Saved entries
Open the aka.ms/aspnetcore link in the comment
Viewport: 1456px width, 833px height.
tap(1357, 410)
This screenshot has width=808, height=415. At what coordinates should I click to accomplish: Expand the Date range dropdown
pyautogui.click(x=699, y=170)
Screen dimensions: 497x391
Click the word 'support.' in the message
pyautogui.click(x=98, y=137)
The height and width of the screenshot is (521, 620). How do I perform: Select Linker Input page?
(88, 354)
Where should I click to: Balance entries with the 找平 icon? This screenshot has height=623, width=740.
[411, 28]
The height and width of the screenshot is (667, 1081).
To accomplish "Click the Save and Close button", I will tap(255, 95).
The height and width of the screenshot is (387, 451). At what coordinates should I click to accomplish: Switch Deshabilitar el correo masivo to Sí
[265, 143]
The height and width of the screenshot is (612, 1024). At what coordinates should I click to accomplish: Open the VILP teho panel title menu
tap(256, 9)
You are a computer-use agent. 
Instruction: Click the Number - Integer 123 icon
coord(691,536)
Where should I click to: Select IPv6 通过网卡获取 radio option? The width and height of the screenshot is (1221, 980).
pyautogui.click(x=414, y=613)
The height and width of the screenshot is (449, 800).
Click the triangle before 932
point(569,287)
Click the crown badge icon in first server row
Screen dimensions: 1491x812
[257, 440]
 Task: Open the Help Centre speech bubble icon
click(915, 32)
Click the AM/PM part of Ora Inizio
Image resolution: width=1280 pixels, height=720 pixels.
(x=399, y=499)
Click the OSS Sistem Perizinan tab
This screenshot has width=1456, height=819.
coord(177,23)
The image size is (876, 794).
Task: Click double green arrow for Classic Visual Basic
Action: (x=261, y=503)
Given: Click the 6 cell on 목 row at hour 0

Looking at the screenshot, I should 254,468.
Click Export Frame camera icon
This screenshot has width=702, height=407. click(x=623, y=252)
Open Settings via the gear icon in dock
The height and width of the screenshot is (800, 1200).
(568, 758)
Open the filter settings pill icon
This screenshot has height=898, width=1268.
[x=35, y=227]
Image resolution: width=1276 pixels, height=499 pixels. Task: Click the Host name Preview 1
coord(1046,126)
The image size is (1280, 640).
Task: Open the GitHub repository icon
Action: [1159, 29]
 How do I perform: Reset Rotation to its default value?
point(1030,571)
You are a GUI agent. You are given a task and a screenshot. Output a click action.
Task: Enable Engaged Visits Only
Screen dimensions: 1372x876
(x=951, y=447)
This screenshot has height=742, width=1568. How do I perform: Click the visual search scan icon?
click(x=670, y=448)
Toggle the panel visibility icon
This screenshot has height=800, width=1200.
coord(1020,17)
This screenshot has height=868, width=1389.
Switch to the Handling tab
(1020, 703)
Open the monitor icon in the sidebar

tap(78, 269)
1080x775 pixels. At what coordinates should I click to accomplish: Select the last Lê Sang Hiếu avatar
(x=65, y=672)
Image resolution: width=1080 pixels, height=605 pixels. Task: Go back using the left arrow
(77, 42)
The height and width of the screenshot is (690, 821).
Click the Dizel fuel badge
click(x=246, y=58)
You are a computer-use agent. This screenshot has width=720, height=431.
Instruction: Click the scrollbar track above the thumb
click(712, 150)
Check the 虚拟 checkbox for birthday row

→ DIRECTIONS FOR THIS TASK:
Find all lines in the records that hold the word "agent". Copy them.

→ RESULT BELOW:
You are a computer-use agent. 
You are a GUI agent. You are given a task and a screenshot. Output a click action.
You are a computer-use agent. This screenshot has width=720, height=431.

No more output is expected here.